In finding that Art. 23 did not require the Commissioner to grant a foreign tax credit for the spared Chinese tax, Harrison J stated (at paras. 29-30, 33):
The phrase “in respect of” is amorphous and can lead to linguistic uncertainty and confusion. …
We are satisfied that the phrase “in respect of” is used synonymously with “on” in all three places in art 23(2)(a). Its meaning should be consistent throughout. Contrary to the Judge’s view, we are satisfied that art 23(2)(a) requires the tax to have been paid by a New Zealand resident on income derived by him or her in China, not by a third party CFC; that is the essential precondition to a credit in New Zealand. …
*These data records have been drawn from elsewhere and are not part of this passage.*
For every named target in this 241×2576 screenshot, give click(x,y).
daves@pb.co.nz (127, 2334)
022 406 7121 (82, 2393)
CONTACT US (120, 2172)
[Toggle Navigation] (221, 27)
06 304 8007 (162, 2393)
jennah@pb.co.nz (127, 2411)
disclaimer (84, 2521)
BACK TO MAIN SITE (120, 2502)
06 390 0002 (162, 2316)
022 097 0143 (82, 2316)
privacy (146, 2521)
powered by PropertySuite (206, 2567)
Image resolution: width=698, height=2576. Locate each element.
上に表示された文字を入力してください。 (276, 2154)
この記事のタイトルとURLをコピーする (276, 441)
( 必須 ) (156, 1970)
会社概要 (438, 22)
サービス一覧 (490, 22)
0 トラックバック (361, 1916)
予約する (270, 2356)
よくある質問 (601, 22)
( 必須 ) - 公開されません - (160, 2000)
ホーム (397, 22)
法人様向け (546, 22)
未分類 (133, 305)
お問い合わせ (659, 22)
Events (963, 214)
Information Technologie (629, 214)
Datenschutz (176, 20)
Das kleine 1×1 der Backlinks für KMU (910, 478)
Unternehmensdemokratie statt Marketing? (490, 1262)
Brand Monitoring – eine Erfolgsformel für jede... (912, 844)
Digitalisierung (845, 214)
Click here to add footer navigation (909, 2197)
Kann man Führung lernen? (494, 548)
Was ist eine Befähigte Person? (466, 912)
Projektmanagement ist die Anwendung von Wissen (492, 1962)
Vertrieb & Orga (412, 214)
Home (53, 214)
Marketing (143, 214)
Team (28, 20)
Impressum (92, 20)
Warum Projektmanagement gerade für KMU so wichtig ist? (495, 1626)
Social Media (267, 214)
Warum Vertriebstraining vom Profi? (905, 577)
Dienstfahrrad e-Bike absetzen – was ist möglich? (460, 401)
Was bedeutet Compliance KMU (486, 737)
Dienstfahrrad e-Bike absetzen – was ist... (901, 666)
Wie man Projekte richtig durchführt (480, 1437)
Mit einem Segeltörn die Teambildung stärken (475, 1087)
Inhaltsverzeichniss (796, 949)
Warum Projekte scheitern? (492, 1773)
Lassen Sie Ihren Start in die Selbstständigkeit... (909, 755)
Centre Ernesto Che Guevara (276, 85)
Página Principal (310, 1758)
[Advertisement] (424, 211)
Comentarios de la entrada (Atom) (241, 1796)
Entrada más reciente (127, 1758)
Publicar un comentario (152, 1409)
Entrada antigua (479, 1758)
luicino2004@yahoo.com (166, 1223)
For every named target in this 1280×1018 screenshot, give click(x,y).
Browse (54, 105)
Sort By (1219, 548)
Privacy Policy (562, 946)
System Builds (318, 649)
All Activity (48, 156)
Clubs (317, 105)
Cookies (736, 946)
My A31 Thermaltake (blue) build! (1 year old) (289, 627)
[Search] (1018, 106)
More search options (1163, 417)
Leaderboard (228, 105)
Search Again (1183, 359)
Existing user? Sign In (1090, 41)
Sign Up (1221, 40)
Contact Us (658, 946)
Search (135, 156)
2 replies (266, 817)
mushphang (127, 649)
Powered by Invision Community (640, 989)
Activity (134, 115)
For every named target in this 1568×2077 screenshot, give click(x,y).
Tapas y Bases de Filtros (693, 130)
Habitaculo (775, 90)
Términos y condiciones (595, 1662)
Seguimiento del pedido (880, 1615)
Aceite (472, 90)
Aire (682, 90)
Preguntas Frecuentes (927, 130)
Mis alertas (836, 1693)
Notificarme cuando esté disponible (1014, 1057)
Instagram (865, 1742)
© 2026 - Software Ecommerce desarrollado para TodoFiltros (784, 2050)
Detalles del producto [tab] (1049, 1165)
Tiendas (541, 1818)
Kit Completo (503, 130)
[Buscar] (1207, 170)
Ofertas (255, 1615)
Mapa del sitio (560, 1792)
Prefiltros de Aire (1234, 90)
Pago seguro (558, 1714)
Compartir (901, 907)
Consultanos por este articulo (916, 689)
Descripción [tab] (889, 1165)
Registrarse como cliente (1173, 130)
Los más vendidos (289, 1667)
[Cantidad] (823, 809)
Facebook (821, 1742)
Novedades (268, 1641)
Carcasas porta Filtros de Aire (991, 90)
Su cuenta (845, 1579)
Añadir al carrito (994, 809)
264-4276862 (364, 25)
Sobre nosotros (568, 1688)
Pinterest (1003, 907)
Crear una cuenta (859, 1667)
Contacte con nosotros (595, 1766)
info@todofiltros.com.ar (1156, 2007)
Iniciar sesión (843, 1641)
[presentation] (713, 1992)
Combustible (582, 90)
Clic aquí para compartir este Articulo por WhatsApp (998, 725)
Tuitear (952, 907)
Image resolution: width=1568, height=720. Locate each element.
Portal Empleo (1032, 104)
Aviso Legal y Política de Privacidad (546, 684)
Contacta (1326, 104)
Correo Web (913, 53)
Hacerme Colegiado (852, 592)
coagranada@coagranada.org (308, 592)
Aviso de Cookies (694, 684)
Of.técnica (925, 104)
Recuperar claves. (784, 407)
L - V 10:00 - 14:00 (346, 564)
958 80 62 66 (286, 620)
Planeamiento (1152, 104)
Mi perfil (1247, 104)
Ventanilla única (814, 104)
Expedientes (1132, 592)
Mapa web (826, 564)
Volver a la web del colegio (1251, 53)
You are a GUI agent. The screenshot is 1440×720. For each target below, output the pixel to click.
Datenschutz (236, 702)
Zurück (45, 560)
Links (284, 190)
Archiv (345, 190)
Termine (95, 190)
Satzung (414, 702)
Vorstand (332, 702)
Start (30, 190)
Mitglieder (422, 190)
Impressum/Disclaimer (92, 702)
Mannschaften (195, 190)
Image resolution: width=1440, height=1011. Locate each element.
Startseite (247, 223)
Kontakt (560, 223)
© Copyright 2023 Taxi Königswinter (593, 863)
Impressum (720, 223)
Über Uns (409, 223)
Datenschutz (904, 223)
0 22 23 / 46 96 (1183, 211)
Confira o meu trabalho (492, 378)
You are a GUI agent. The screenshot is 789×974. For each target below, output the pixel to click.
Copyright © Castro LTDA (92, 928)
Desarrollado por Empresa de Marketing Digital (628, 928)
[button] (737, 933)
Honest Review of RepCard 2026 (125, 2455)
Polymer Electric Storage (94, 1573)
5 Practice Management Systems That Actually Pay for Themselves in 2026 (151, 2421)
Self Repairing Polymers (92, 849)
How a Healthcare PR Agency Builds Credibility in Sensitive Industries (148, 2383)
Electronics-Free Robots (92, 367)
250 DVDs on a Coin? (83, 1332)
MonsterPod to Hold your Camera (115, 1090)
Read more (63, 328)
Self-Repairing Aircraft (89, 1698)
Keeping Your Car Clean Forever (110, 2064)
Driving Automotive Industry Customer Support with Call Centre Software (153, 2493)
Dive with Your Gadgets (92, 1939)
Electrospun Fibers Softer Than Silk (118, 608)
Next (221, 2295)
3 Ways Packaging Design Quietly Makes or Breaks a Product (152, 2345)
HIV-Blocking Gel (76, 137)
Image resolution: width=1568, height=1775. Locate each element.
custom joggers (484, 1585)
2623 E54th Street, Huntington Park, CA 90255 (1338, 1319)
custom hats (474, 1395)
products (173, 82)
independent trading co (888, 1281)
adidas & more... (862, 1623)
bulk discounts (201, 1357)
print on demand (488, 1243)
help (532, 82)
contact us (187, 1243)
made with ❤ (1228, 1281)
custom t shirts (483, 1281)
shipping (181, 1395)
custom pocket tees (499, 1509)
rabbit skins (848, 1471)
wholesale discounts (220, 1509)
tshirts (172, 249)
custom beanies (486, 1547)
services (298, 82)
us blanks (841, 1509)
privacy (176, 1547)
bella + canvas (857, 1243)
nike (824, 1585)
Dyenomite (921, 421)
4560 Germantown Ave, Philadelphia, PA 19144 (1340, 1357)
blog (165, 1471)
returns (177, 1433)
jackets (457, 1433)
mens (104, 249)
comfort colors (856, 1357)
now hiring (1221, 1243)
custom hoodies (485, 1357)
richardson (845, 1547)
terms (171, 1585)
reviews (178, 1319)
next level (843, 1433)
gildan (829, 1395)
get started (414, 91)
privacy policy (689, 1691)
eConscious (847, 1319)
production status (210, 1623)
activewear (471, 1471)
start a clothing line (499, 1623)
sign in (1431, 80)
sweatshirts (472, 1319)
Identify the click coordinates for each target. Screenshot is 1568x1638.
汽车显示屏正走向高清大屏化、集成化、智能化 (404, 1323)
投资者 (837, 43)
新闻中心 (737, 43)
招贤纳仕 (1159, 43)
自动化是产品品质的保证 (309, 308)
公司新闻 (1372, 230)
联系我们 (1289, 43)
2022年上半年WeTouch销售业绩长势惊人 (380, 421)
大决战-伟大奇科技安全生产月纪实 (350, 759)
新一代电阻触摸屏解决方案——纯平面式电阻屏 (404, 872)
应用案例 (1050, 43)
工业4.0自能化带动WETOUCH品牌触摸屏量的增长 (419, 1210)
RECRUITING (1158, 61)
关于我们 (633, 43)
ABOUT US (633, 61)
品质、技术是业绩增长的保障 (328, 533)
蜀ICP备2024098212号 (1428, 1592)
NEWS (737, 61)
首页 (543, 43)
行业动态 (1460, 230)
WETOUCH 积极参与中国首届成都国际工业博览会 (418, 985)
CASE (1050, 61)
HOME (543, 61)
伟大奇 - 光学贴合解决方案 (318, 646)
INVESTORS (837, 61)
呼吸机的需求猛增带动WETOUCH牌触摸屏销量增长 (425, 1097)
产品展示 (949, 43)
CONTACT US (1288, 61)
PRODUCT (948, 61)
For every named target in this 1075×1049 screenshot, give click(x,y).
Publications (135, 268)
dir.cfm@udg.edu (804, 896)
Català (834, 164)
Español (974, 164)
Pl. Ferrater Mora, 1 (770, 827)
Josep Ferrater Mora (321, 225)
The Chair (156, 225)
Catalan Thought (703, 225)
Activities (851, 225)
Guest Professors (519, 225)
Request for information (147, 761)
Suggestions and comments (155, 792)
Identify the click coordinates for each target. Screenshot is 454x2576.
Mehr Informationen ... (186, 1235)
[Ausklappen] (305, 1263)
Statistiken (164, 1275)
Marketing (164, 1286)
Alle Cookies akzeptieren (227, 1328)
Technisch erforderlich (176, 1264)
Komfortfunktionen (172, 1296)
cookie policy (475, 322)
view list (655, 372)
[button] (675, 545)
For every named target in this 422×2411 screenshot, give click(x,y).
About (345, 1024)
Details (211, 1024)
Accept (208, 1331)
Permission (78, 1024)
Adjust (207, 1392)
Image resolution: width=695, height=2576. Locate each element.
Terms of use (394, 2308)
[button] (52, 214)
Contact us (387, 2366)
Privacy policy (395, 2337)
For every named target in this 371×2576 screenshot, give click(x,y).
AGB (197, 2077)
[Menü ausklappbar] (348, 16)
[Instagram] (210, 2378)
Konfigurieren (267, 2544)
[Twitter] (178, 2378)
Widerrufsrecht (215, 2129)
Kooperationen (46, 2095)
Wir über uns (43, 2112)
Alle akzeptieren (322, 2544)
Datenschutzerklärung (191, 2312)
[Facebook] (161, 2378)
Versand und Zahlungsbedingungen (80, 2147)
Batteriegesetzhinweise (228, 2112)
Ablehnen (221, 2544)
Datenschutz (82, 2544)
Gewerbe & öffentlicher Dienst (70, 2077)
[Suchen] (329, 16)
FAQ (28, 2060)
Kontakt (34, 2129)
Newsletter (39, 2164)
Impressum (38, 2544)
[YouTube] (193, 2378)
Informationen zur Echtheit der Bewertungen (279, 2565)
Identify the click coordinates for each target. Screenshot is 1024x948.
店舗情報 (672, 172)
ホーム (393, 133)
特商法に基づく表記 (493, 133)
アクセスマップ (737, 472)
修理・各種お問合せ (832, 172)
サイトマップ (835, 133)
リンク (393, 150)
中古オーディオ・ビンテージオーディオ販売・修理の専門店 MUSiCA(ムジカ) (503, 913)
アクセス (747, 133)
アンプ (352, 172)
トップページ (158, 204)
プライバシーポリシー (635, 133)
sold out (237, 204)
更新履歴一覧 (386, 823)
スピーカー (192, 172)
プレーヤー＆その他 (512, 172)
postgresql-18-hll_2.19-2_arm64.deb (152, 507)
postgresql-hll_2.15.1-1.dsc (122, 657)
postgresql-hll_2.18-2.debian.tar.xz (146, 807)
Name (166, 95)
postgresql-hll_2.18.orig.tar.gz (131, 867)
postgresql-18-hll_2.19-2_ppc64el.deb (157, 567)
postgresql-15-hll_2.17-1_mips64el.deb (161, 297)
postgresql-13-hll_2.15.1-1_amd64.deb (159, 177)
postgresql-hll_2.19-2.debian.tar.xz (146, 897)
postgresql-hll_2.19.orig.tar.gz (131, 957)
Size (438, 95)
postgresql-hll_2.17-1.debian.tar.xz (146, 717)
In our judgment art 23(2)(a) relieves solely against juridical double taxation. Mr Clews’s argument [for the taxpayer] requires us to disregard the legal nature of the relationship between Ms Lin and the Chinese CFCs to focus instead on the substantive source of “the income derived”. The fact that the ultimate source is income attributed to Ms Lin from the Chinese CFCs does not justify treating the two income streams, earned separately by the CFCs and Ms Lin, as one for revenue purposes, and ignoring the plain foundation of art 23(2)(a) on the source of “the income derived by a resident of New Zealand”, Ms Lin.